At 6 a.m. Tuesday, Wright said he woke up to what he thought was a S.W.A.T team breaking down his door. As Wright came downstairs in his boxer shorts, he said the officers barged through his front door.
RELATED STORY: Questions surround feds' raid of Stockton home
Wright said an officer grabbed him by the neck and led him outside on his front lawn.
"He had his knee on my back and I had no idea why they were there," Wright said.
According to Wright, officers also woke his three young children, ages 3, 9, and 11, and put them in a Stockton police patrol car with him. Officers then searched his house.
"They put me in handcuffs in that hot patrol car for six hours, traumatizing my kids," Wright said.
As it turned out, the person a team of federal agents were looking for - Wright's estranged wife Michelle - was not there.
The federal search warrant is sealed by the courts, but the copy given to Wright said the Department of Education and its Office of the Inspector General are investigating the Wrights for financial aid fraud. The search allowed for the seizure of any student financial aid documents, W2 forms and electronic communications.
Wright said he does not have a criminal record and doesn't believe he or his estranged wife did anything illegal.
Wright's neighbors, who did not want to disclose their last names, said they saw the raid unfold.
"They surrounded the house; it was like a task force or S.W.A.T team," across the street neighbor Becky said. "They all had guns. They dragged him out in his boxer shorts, threw him to the ground and handcuffed him."

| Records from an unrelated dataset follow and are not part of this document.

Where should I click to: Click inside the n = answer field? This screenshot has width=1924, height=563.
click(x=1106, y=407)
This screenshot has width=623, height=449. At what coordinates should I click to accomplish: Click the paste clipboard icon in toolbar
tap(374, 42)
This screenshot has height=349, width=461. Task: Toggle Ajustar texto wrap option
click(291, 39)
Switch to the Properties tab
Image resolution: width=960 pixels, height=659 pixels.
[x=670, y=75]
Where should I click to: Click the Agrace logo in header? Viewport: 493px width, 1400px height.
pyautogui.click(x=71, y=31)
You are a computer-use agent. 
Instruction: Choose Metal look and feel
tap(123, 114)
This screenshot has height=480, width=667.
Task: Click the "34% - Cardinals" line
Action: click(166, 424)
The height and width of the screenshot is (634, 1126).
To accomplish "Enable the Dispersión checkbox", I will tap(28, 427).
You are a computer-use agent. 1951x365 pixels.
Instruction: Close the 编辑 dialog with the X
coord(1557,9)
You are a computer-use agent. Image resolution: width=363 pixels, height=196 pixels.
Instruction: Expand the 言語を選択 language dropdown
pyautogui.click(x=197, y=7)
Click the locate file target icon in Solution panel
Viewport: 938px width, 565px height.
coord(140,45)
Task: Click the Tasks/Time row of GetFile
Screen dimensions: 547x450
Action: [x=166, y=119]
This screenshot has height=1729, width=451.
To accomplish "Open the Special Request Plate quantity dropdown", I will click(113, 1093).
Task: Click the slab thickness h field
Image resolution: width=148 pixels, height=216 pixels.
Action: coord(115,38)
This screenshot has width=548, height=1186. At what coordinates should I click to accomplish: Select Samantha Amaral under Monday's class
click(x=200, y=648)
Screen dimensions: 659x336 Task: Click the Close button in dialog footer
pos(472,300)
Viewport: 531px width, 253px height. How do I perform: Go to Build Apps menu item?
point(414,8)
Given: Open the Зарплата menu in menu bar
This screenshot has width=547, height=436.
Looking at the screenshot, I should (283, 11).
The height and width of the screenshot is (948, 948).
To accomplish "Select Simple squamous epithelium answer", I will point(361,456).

According to Becky and her two children, the raid started at 6 a.m. with agents ramming down Wright's front door.
"I watched until I went to work at 10:45 and they were still out there," Becky said.
Her young daughter, Valerie, said she counted 13 agents and one Stockton police officer outside Wright's home.
"I felt really bad for those kids," said Becky about agents when they brought out Wright's three children. "They were crying really loud."
U.S. Department of Education spokesman Justin Hamilton said the agents that served the search warrant were with the Office of the Inspector General (OIG), not local S.W.A.T.
OIG is a semi-independent branch of the education department that executes warrants for criminal offenses such as student aid fraud, embezzlement of federal aid and bribery, according to Hamilton. The agency serves 30 to 35 search warrants a year.
The Stockton Police Department said it was asked by federal agents to provide one officer and one patrol car just for a police presence when carrying out the search warrant.
Police officers did not participate in breaking Wright's door, handcuffing him or searching his home.
"All I want is an apology for me and my kids and for them to get me a new door," Wright said.